Objective
To predict preterm birth in nulliparous women using logistic regression and machine learning.
Design
Population-based retrospective cohort.
Participants
Nulliparous women (N = 112,963) with a singleton gestation who gave birth between 20–42 weeks gestation in Ontario hospitals from April 1, 2012 to March 31, 2014.
Methods
We used data during the first and second trimesters to build logistic regression and machine learning models in a “training” sample to predict overall and spontaneous preterm birth. We assessed model performance using various measures of accuracy including sensitivity, specificity, positive predictive value, negative predictive value, and area under the receiver operating characteristic curve (AUC) in an independent “validation” sample.
Results
During the first trimester, logistic regression identified 13 variables associated with preterm birth, of which the strongest predictors were diabetes (Type I: adjusted odds ratio (AOR): 4.21; 95% confidence interval (CI): 3.23–5.42; Type II: AOR: 2.68; 95% CI: 2.05–3.46) and abnormal pregnancy-associated plasma protein A concentration (AOR: 2.04; 95% CI: 1.80–2.30). During the first trimester, the maximum AUC was 60% (95% CI: 58–62%) with artificial neural networks in the validation sample. During the second trimester, 17 variables were significantly associated with preterm birth, among which complications during pregnancy had the highest AOR (13.03; 95% CI: 12.21–13.90).

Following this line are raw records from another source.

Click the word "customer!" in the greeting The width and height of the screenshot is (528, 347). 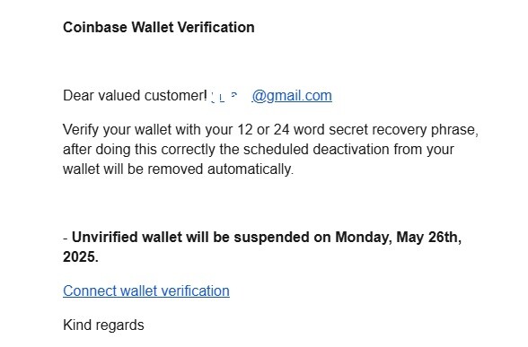[176, 95]
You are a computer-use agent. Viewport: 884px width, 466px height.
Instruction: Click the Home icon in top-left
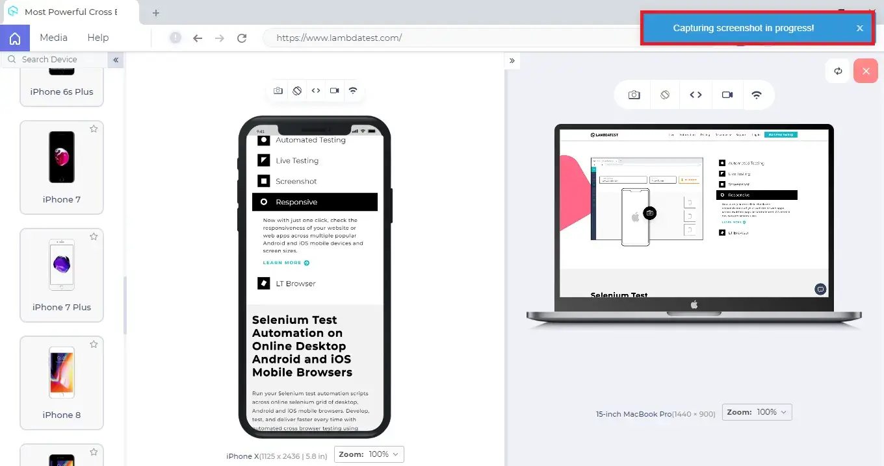click(x=14, y=38)
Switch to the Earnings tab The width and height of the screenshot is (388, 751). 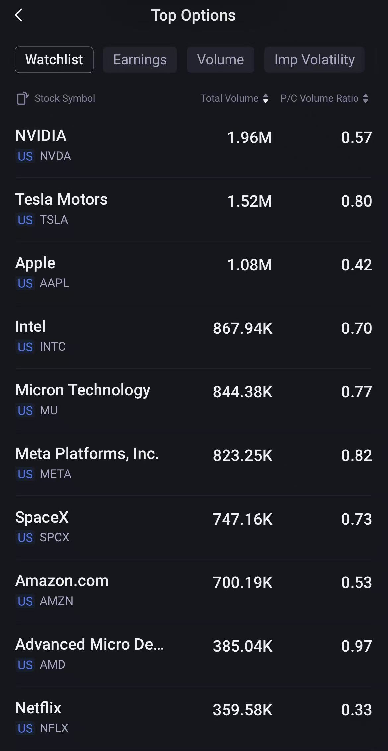point(140,60)
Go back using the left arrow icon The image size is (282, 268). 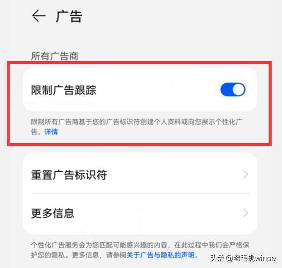[39, 16]
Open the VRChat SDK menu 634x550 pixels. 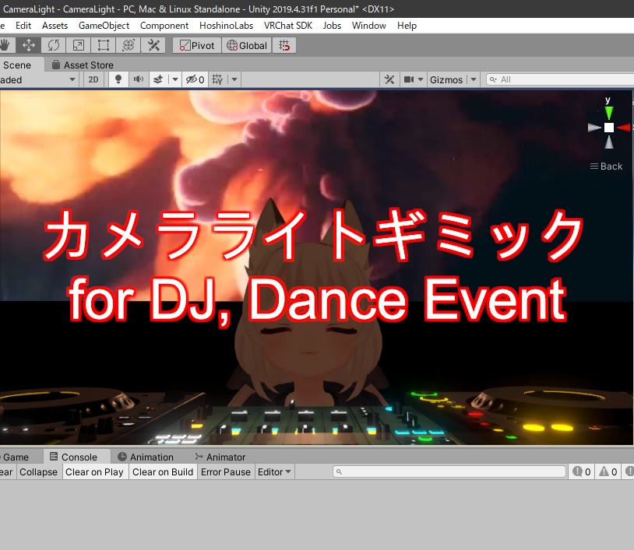[288, 25]
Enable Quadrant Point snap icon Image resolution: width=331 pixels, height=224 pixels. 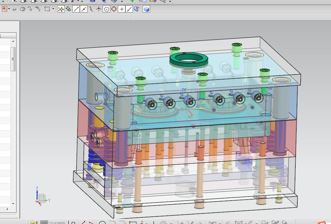[x=114, y=9]
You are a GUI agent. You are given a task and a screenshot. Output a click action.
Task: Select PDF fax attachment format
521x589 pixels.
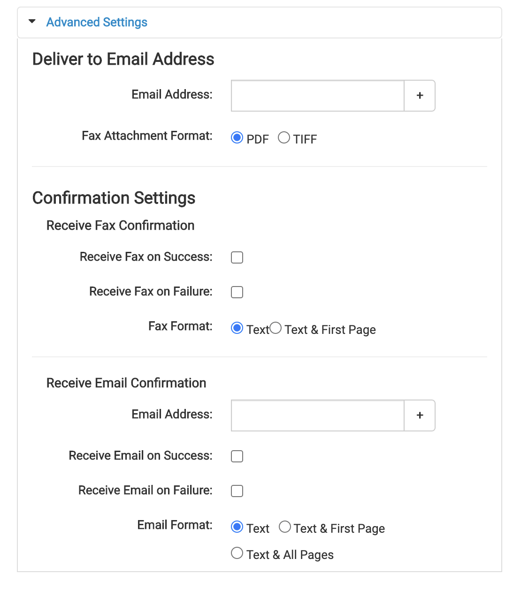click(x=237, y=138)
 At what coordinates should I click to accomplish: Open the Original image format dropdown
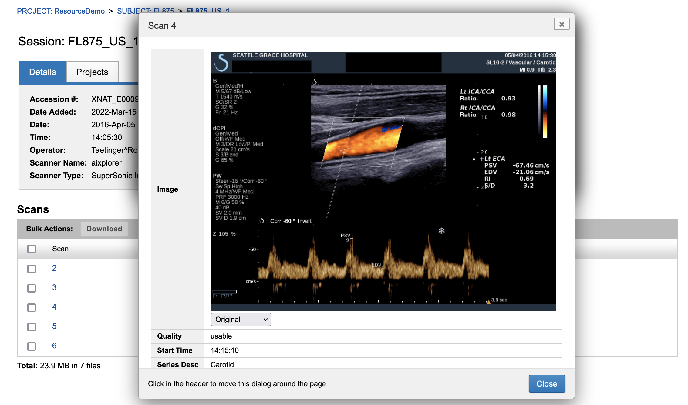click(x=241, y=320)
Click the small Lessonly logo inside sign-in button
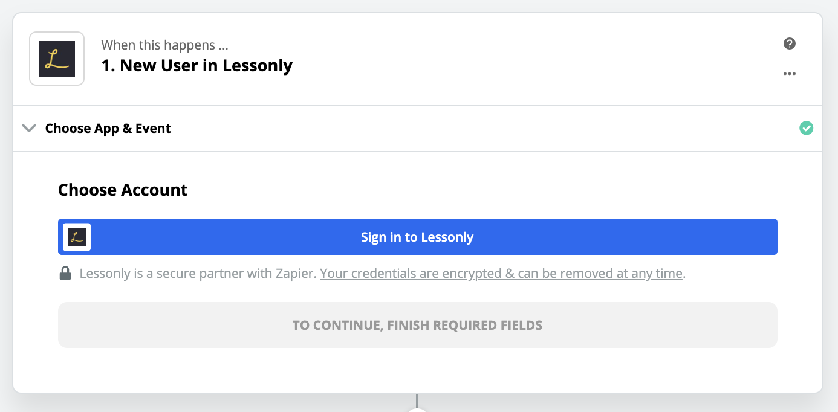The width and height of the screenshot is (838, 412). pyautogui.click(x=77, y=237)
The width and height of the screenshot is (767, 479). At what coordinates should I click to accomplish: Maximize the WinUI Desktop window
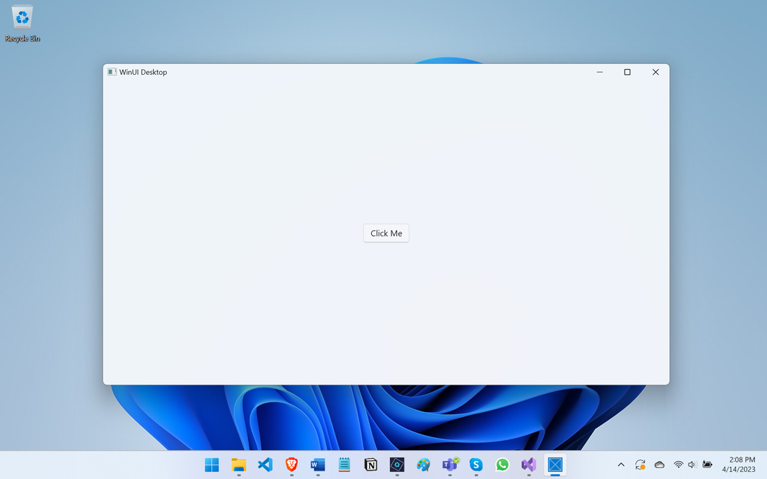(x=627, y=72)
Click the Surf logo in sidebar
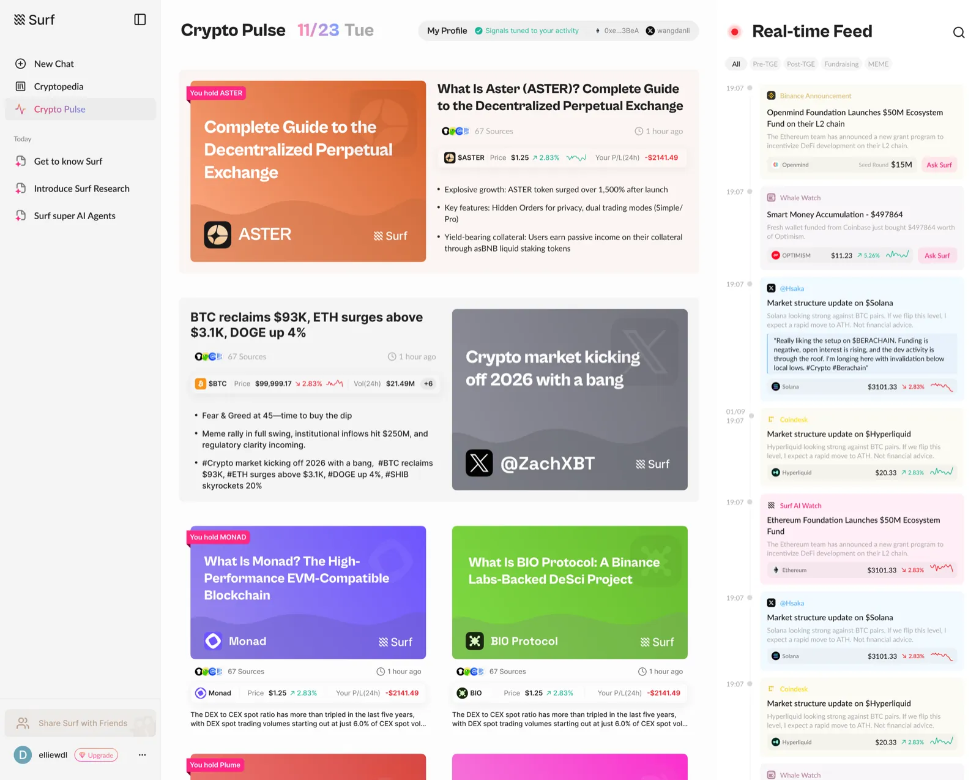Viewport: 979px width, 780px height. click(x=34, y=20)
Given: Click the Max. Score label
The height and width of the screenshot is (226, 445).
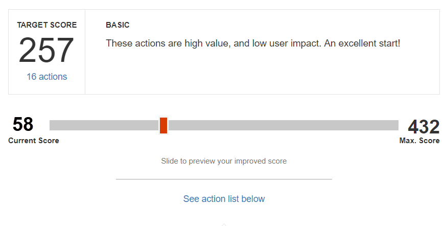Looking at the screenshot, I should (419, 141).
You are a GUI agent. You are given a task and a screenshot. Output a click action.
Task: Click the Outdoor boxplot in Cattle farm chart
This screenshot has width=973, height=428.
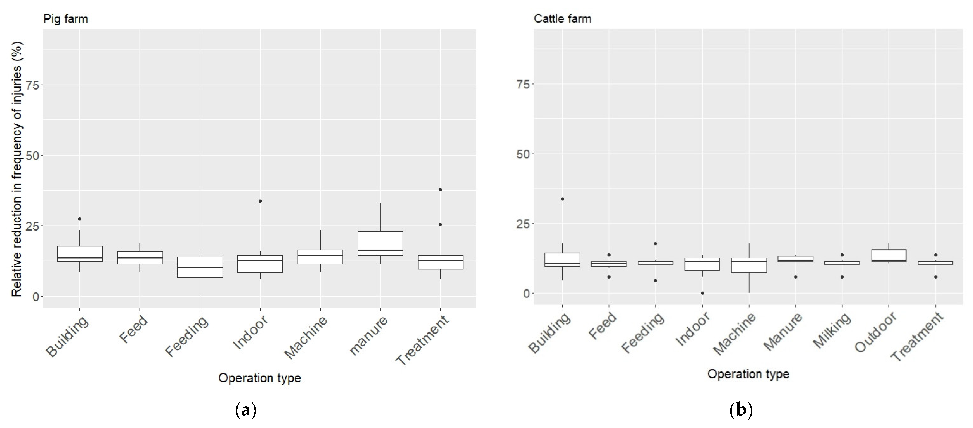(888, 256)
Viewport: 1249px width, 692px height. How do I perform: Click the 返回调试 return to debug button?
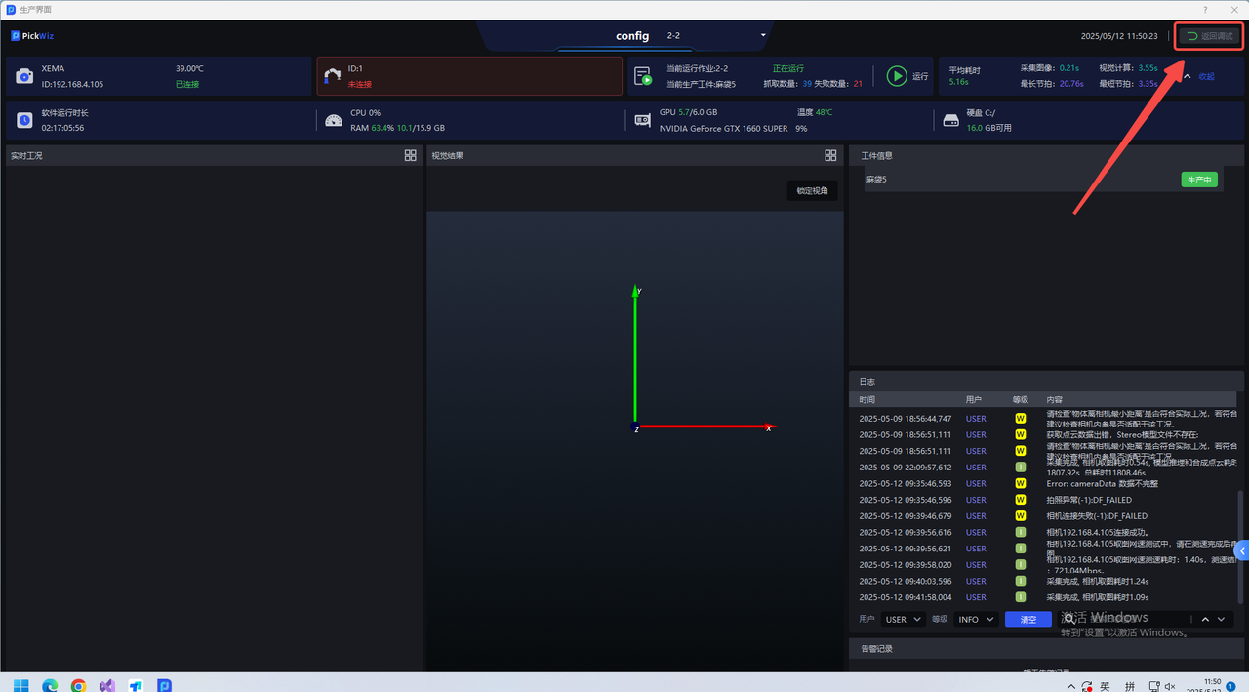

During the second trimester, the AUC increased to 65% (95% CI: 63–66%) with artificial neural networks in the validation sample. Including complications during the pregnancy yielded an AUC of 80% (95% CI: 79–81%) with artificial neural networks. All models yielded 94–97% negative predictive values for spontaneous PTB during the first and second trimesters.
Conclusion
Although artificial neural networks provided slightly higher AUC than logistic regression, prediction of preterm birth in the first trimester remained elusive. However, including data from the second trimester improved prediction to a moderate level by both logistic regression and machine learning approaches.